The Two-Hour Rule is a law of American business which states that "no salaried employee, employed by a business to work in an office, may exceed two hours of actual work in any business day."

The Two-Hour Rule does not apply to government workers (police, fire, military, libraries, public works, etc.), independent contractors, services billed hourly or apply outside the USA. I'll cover these at the end. The Two-Hour Rule applies to people working at government subcontractors because they are businesses.

The Two-Hour Rule was created to ensure that American business thrived on efficiency, not on dumb hard work, so that Americans could enjoy the lives they had earned.

Two hours per day of actual work was considered to be a fair and balanced number: not too much to wear people out, and not so little that nothing got accomplished.

To reward efficiency, the law reads "may not exceed." In the American office, the man who spends the least time actually working is the man who wins. As incentive today, the most efficient worker is the one who can stay as close to the edge of being fired, without actually getting fired.

 

How Do I Have the Time to Write so Much on This Website?

I'm not anyone's employee. I'm not subject to the Two-Hour Rule. I work on this website at least twelve hours a day.

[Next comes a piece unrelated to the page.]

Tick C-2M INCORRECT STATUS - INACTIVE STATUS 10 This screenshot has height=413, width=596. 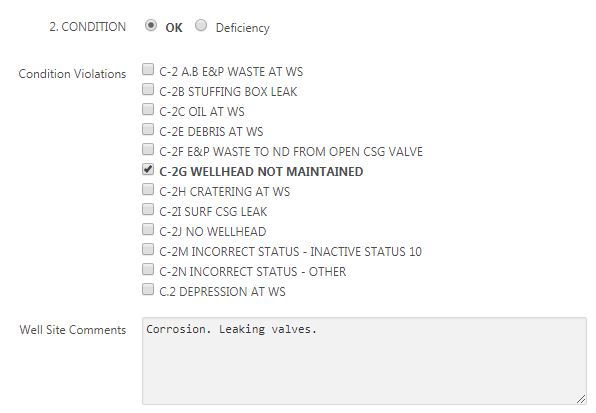point(148,249)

Like everyone else who is on their own, we work like crazy. We get no vacations or sick days. We don't know what a "weekend" is.

If we can't work a day, it costs us. The life and mind set of people who work on their own is 180 degrees opposite from anyone who has a job.

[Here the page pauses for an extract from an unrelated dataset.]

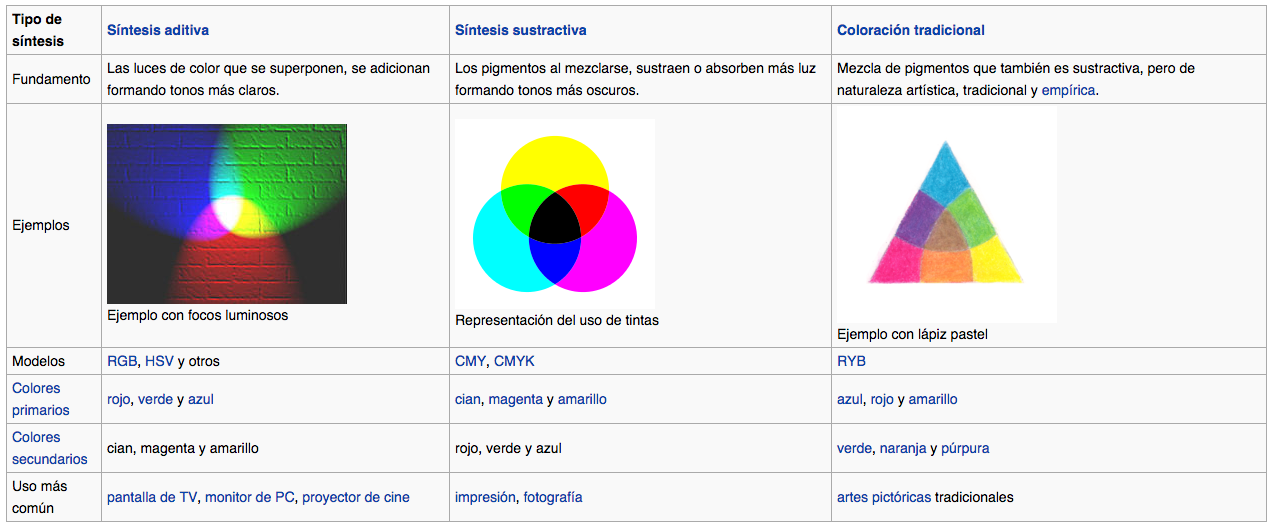Open the additive light spots example image
The height and width of the screenshot is (527, 1272).
click(227, 213)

When I had a job, a day of vacation was like finding a pot of gold. Today, a day off costs me a day's pay. Always.

The Two-Hour Rule drove me crazy back when I used to have a job, and is one of the reasons I quit so I could do my own thing. I share what I do below precisely because I'm a hard worker who is shocked at the slack which is accepted in offices.

 

What to Do with the Other Six Hours

 

Six Hours

The Two-Hour Rule is a maximum.

Play your cards right, and you have at least six hours of personal time to call your own while at work each day. In employment law, this is called a "reasonable amount of social time."

 

The Golden Rule

"Never do anything personal on your own time that you could do while at work."

That means never do any online shopping, long-distance and personal phone calls, socialize with your co-workers, chat online, arrange work on your car or home, or anything on you own time that you could do in your office during work hours. People who socialize with their co-workers after-hours need their heads examined: that's what you're supposed to be doing in your office for most of the day.

I'm sad that I haven't worked in an office since the commercialization of the Internet. If I had online access, I'd never get anything done for the boss. In fact, I've considered going back to an office job purely so that I could work on this website all day without the interruptions of family life working on my own. In an 8-hour day, you are entitled to at least 6 hours of personal time with which to do as you please.

If you work in outside sales, never run personal errands or shop on your own time. That's why you have an expense account and a company car: use them.

I don't know about you, but I rarely had time for my boss' work when I worked in an office. I always had far more important personal projects that demanded my attention.

I never wasted my own money on my own computer, software or support until I outgrew my employer's computers to work on this website.

Do all your personal email, Photoshop and letter-writing during your personal time at work. Don't waste your life as I do buying your own computer or spending time with it at home.

 

Salaried Employees

Being on salary means you get paid a fixed amount, regardless of how much you work. These are called "exempt" employees, meaning they forfeit their rights to many protections, like overtime pay, granted to hourly employees.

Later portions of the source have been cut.